Records from a dataset:
*** Block opens ***
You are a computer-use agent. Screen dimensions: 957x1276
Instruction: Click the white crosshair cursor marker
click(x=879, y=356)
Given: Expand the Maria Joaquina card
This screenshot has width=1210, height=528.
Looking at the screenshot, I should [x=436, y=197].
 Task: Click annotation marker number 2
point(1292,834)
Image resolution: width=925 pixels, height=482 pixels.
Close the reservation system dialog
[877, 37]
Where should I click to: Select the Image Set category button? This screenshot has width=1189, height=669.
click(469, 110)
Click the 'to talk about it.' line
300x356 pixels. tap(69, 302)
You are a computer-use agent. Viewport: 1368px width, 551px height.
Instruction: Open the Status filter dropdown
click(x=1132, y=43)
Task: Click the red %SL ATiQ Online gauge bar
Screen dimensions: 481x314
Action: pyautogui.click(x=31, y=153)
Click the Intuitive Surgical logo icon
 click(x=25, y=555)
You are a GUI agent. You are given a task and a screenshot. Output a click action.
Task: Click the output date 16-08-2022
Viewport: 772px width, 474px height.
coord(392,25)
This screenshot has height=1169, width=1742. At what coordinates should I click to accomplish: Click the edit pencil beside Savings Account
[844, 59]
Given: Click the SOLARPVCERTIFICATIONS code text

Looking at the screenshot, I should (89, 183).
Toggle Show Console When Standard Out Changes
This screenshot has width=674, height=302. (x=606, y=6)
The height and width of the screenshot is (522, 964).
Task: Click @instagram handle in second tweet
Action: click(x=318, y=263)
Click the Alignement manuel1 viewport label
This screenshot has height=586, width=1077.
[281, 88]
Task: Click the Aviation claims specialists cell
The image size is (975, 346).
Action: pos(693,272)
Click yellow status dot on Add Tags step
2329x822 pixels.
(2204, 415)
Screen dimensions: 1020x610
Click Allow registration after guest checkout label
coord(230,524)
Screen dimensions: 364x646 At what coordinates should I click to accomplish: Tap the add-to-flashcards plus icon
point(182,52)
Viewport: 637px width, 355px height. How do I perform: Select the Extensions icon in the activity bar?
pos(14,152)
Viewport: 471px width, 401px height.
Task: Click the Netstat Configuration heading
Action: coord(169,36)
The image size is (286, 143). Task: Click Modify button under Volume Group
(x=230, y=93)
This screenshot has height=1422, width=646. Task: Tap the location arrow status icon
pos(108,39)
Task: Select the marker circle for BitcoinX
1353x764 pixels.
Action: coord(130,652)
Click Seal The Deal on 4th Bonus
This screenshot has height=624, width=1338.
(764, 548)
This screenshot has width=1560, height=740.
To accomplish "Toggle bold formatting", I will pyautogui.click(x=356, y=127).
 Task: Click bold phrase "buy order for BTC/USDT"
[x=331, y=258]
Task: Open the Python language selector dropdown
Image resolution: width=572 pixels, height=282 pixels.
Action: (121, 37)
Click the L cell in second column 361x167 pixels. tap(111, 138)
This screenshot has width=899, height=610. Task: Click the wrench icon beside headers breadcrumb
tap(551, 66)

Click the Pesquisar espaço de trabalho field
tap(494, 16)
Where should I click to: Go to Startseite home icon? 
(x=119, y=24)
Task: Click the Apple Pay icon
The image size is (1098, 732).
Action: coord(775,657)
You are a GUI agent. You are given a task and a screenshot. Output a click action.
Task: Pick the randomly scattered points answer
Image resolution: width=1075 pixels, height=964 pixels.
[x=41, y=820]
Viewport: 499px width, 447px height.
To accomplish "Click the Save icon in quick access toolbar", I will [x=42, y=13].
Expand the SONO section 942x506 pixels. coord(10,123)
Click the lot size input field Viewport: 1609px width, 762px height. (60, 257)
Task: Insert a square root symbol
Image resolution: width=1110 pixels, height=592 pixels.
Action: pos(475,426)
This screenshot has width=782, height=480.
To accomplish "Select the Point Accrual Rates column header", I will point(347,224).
*** Block closes ***
The problem: Copy each entry above exactly, leaving nothing out.

Answer box:
You are a computer-use agent. Screen dimensions: 957x1276
Instruction: Click the white crosshair cursor marker
click(x=879, y=356)
Given: Expand the Maria Joaquina card
This screenshot has width=1210, height=528.
Looking at the screenshot, I should [x=436, y=197].
 Task: Click annotation marker number 2
point(1292,834)
Image resolution: width=925 pixels, height=482 pixels.
Close the reservation system dialog
[877, 37]
Where should I click to: Select the Image Set category button? This screenshot has width=1189, height=669.
click(469, 110)
Click the 'to talk about it.' line
300x356 pixels. tap(69, 302)
You are a computer-use agent. Viewport: 1368px width, 551px height.
Instruction: Open the Status filter dropdown
click(x=1132, y=43)
Task: Click the red %SL ATiQ Online gauge bar
Screen dimensions: 481x314
Action: pyautogui.click(x=31, y=153)
Click the Intuitive Surgical logo icon
 click(x=25, y=555)
You are a GUI agent. You are given a task and a screenshot. Output a click action.
Task: Click the output date 16-08-2022
Viewport: 772px width, 474px height.
coord(392,25)
This screenshot has height=1169, width=1742. At what coordinates should I click to accomplish: Click the edit pencil beside Savings Account
[844, 59]
Given: Click the SOLARPVCERTIFICATIONS code text

Looking at the screenshot, I should (89, 183).
Toggle Show Console When Standard Out Changes
This screenshot has width=674, height=302. (x=606, y=6)
The height and width of the screenshot is (522, 964).
Task: Click @instagram handle in second tweet
Action: click(x=318, y=263)
Click the Alignement manuel1 viewport label
This screenshot has height=586, width=1077.
[281, 88]
Task: Click the Aviation claims specialists cell
The image size is (975, 346).
Action: pos(693,272)
Click yellow status dot on Add Tags step
2329x822 pixels.
(2204, 415)
Screen dimensions: 1020x610
Click Allow registration after guest checkout label
coord(230,524)
Screen dimensions: 364x646 At what coordinates should I click to accomplish: Tap the add-to-flashcards plus icon
point(182,52)
Viewport: 637px width, 355px height. How do I perform: Select the Extensions icon in the activity bar?
pos(14,152)
Viewport: 471px width, 401px height.
Task: Click the Netstat Configuration heading
Action: coord(169,36)
The image size is (286, 143). Task: Click Modify button under Volume Group
(x=230, y=93)
This screenshot has height=1422, width=646. Task: Tap the location arrow status icon
pos(108,39)
Task: Select the marker circle for BitcoinX
1353x764 pixels.
Action: coord(130,652)
Click Seal The Deal on 4th Bonus
This screenshot has height=624, width=1338.
(764, 548)
This screenshot has width=1560, height=740.
To accomplish "Toggle bold formatting", I will pyautogui.click(x=356, y=127).
 Task: Click bold phrase "buy order for BTC/USDT"
[x=331, y=258]
Task: Open the Python language selector dropdown
Image resolution: width=572 pixels, height=282 pixels.
Action: (121, 37)
Click the L cell in second column 361x167 pixels. tap(111, 138)
This screenshot has width=899, height=610. Task: Click the wrench icon beside headers breadcrumb
tap(551, 66)

Click the Pesquisar espaço de trabalho field
tap(494, 16)
Where should I click to: Go to Startseite home icon? 
(x=119, y=24)
Task: Click the Apple Pay icon
The image size is (1098, 732).
Action: coord(775,657)
You are a GUI agent. You are given a task and a screenshot. Output a click action.
Task: Pick the randomly scattered points answer
Image resolution: width=1075 pixels, height=964 pixels.
[x=41, y=820]
Viewport: 499px width, 447px height.
To accomplish "Click the Save icon in quick access toolbar", I will [x=42, y=13].
Expand the SONO section 942x506 pixels. coord(10,123)
Click the lot size input field Viewport: 1609px width, 762px height. (60, 257)
Task: Insert a square root symbol
Image resolution: width=1110 pixels, height=592 pixels.
Action: pos(475,426)
This screenshot has width=782, height=480.
To accomplish "Select the Point Accrual Rates column header", I will point(347,224).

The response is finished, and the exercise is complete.